Dr. Dy collected data from the New York State Department of Health Statewide Planning and Research Cooperative System (SPARCS) on all discharges from nonfederal acute-care hospitals in New York State. Using International Classification of Diseases, Ninth Revision, and Clinical Modification (ICD-9-CM) codes, Dr. Dy and his team identified records for 197,290 New York State residents who underwent surgery for a hip fracture between 1998 and 2010. The researchers used multivariable regression models to evaluate the association of patient characteristics, social deprivation and hospital/surgeon volume with time from admission to surgery, in-hospital complications, readmission and one-year mortality.
“We expected to find that multiple characteristics of health care supply would influence the frequency of adverse events after hip fracture surgery,” said Dr. Dy. “We also anticipated that socioeconomic characteristics within a community, such as pervasiveness of poverty and lower education, would influence the frequency of adverse events.”
Patients at risk
Data indicated racial and socioeconomic disparities exist for treatment access and outcomes.
“After adjusting for patient and surgery characteristics, hospital/surgeon volume, social deprivation and other variables, we discovered black patients were at greater risk for delayed surgery than white patients,” reported Dr. Dy. “Subgroup analyses showed a greater risk for delayed surgery for black and Asian patients compared with white patients, regardless of social deprivation. There was also a greater risk for readmission for black patients compared with white patients, regardless of social deprivation. And, compared with Medicare patients, Medicaid patients were at increased risk for delayed surgery whereas privately insured patients were at decreased risk for delayed surgery complications.”

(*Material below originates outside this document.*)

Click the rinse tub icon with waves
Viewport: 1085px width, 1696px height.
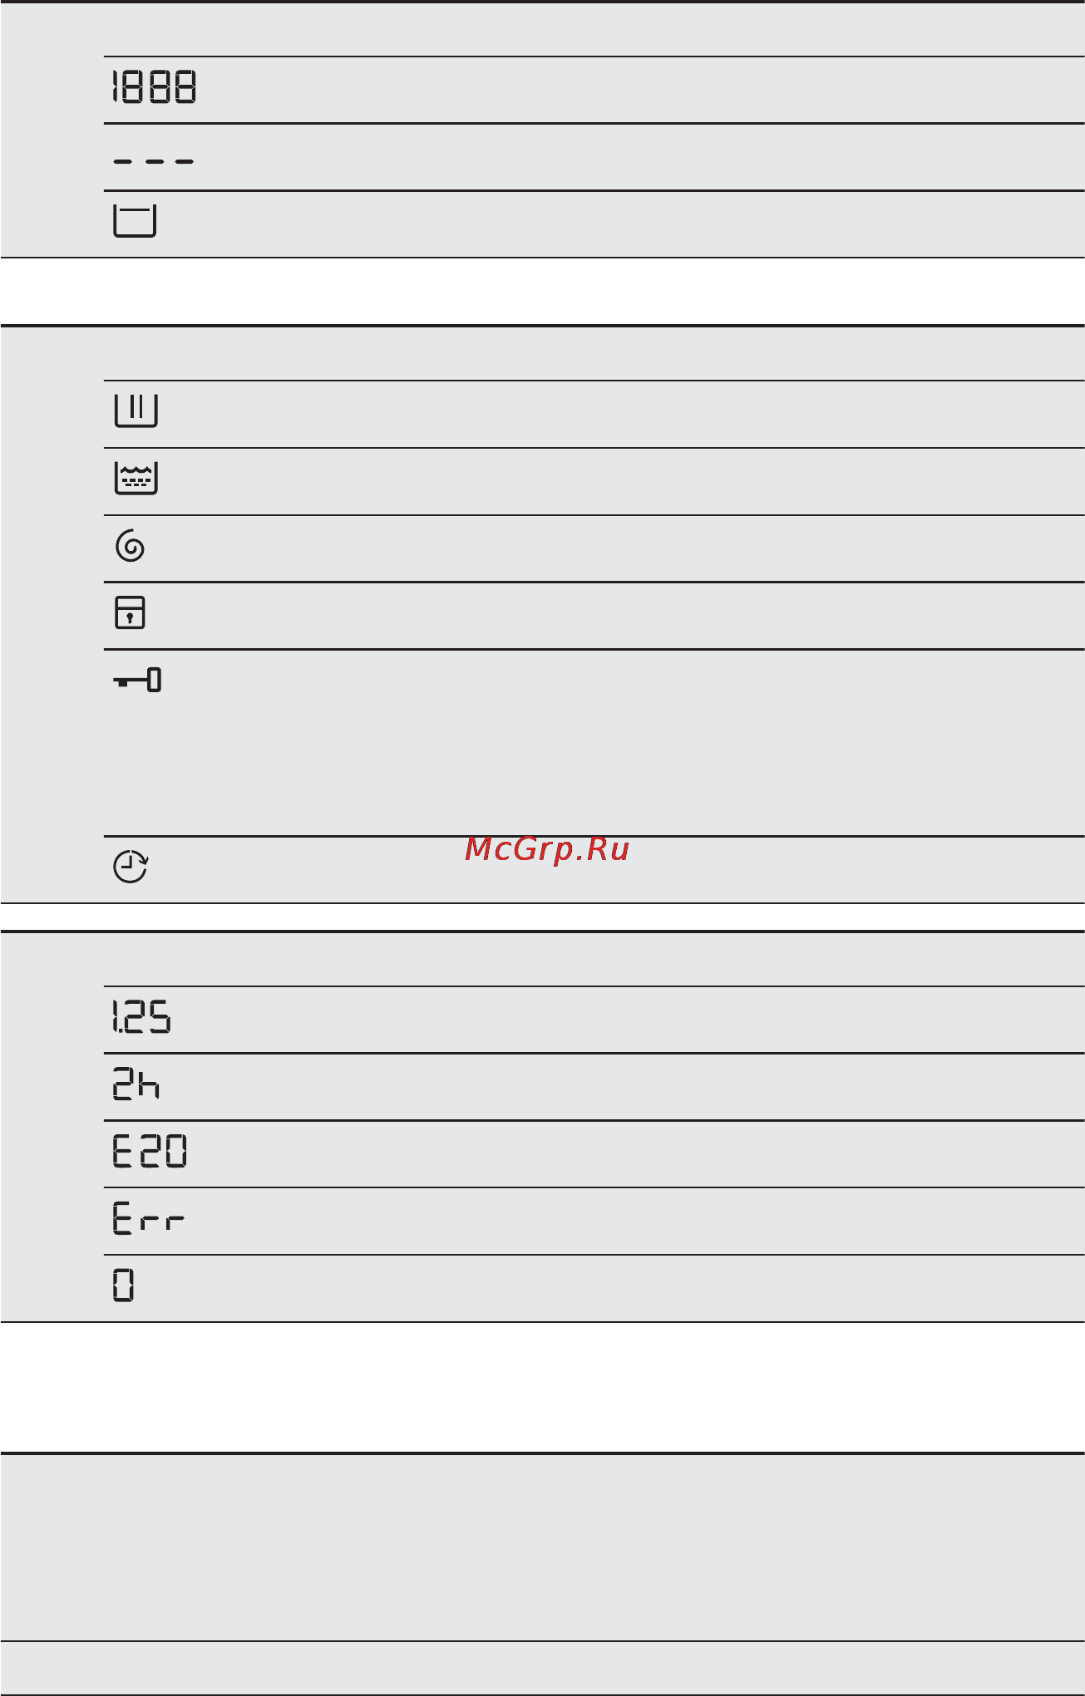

These racial and socioeconomic disparities in the treatment of hip fractures have the potential to substantially affect both hospitals and health care providers in an era of value-based payment.
“In addition to identifying and resolving the causes for these disparities in hip fracture care, we need to develop targeted interventions to mitigate the effects of these disparities on patients at greatest risk,” said Dr. Dy. “This could include supply-based strategies for improving care delivery for hip fractures, such as re-routing ambulances carrying patients with hip fractures to higher-volume hospitals or to specifically trained surgeons, or coordinating surgeon on-call schedules across facilities to ensure that surgeons experienced with hip fractures are on-call at peak times or locations.”
“I think it’s essential that we as an orthopaedic surgery community embrace the fact that we’re going to need to steer our path going forward for health care reform,” Dr. Dy continued. “I’d like to improve the system of care so we can continue to provide reliable and effective outcomes for our entire patient population.”
OREF boosts credibility
Dr. Dy said that the OREF grant helped him in many ways.
“Funding from an organization like OREF gives us credibility among our peers,” he said “It shows that the orthopaedic community supports our research and understands its importance. My mentors have told me seeking research funding through a mechanism like OREF is essential to getting further funding. Recognition by our specialty shows that our research is valued, and makes us competitive with other specialties when applying for funding from the National Institutes of Health and other large funding mechanisms.”